Prison Health Services (PHS), nearing the end of its three-year $359.6 million contract to provide medical, dental, mental health and pharmaceutical services to ten of the eleven New York City jails, was audited by the State Comptroller's Office in June 2007. The 26 page audit report revealed that over 27% of the contract's performance benchmarks were not being met, leaving the 14,000 prisoners underserved. Oversight of the contract is performed daily by the City Department of Health and Mental Hygiene (DOHMH). In 2005, DOHMH fined PHS $250,000 under the contract's liquidated damages provision, which amounted to about 5% of PHS's $4.75 million administrative fee on $102 million in services for that year.

While DOHMH reviews prisoner medical files daily, it reports on PHS's performance only quarterly.

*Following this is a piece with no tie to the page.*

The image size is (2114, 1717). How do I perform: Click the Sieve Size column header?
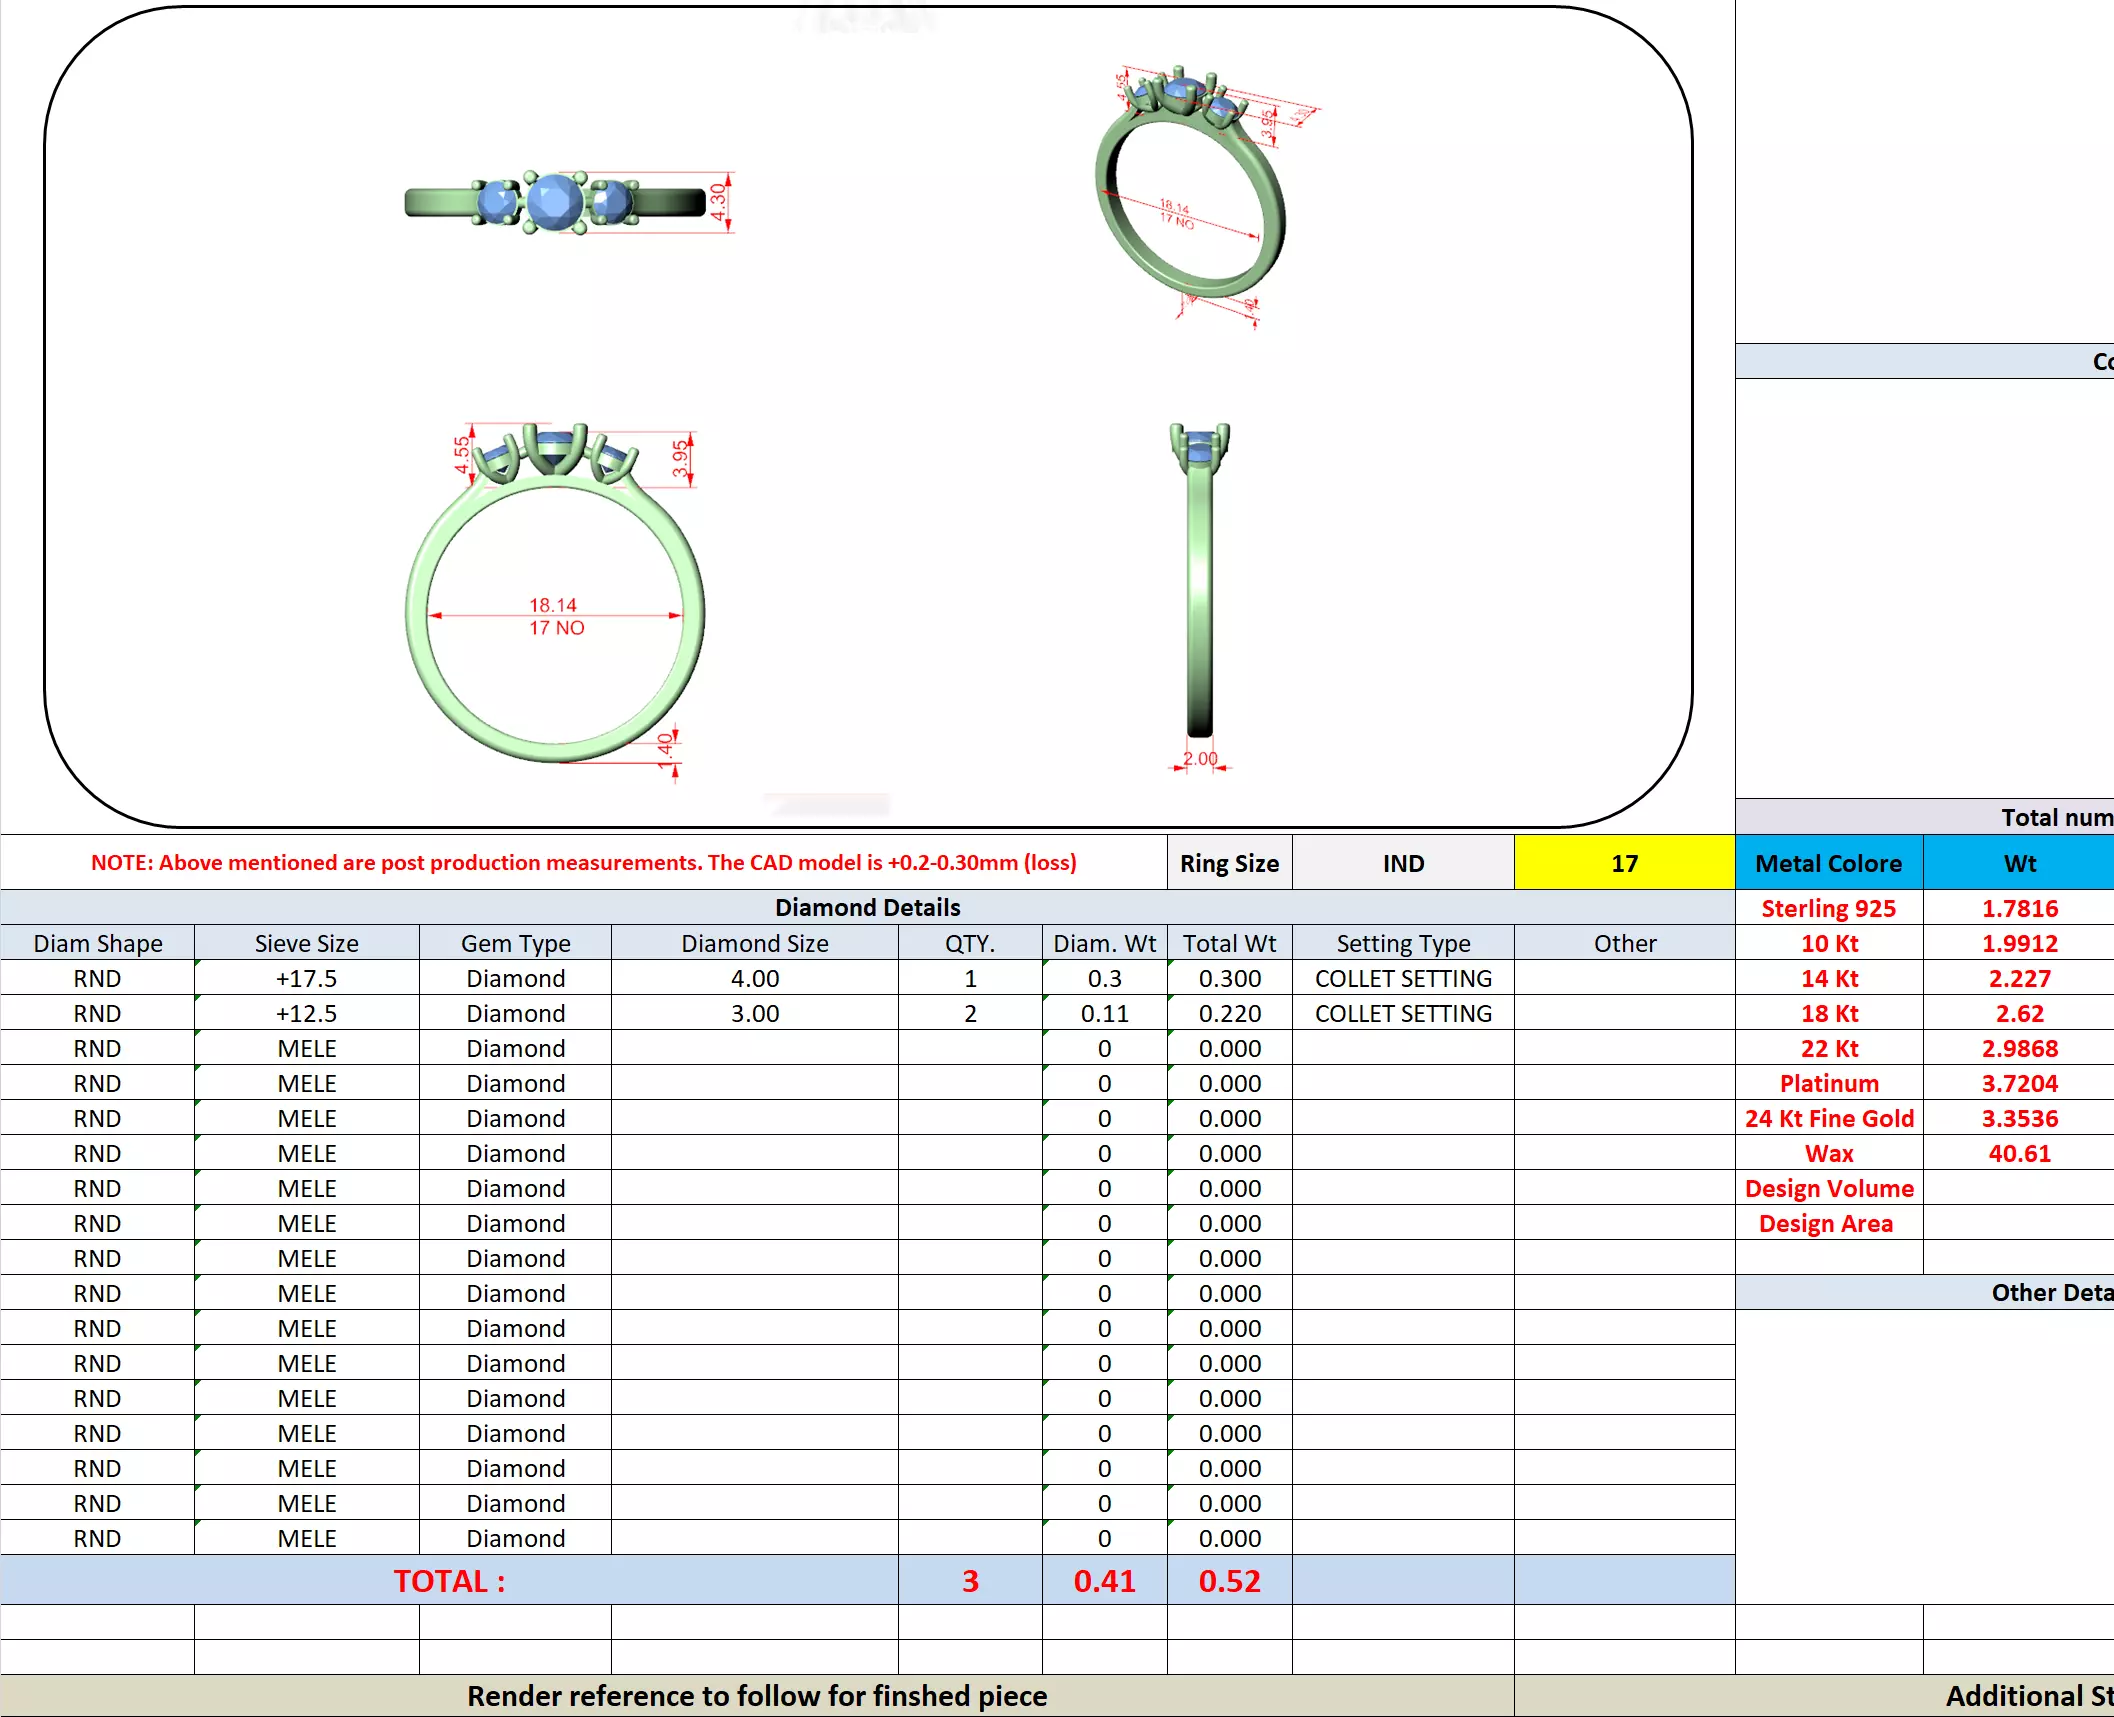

These reports are in reference to contract benchmarks for delivery care. The auditors found that over 27% of such benchmarks were not met in two consecutive evaluation periods, suggesting a failure to "get it" when dinged with the initial bad report. Overall, fifteen benchmarks were "not substantially met" in either the first quarter, second quarter or both, in 2005. These included intake examinations, mental health documentation, HIV treatment, medical records, specialized housing, diabetic care, suicide watch, and medical follow-up timeliness.

As a threshold matter, the auditors first found that DOHMH was doing a thorough job in its daily monitoring task, although its "quarterly" reports were sometimes not timely. They observed that after being found deficient by DOHMH, PHS did recover -- if only two quarters later. But not always. When mental health delivery suffered from inadequate clinic supervision, it took two corrective action plans to bring staffing up to contract levels. And after a corrective action plan was put into place in 2005 regarding intake medical history and examinations, performance actually worsened in the two subsequent quarters. Medical follow-up untimeliness was another problem, with contract benchmarks being missed in 5,600 documented instances over a nine-month period.

The 5% fine charged to PHS in 2005 may not have been a sufficient disincentive to gain the desired results. Presently, liquidated damages require $5,000 to be assessed for the first quarter in which a benchmark is not met, increasable to $10,000 in subsequent quarters. With an eye towards performance improvement, the auditors recommended tougher contract terms, including harsher liquidated damages for non-compliance.
These should be implemented immediately, and certainly for the next contract after December 2007, with whomever the contractor might be. Also high on the list was a need to develop electronic medical records.

DOHMH responded to the audit by observing that such benchmark failures did not necessarily equate to substandard medical care or that prisoners were being denied adequate medical services. See: Contracted Health Care Services For New York City Prison Inmates, Office of the State Controller, Division of the GAO, Report No. 2005-N-5 (June 2007). The report is available on PLN's website.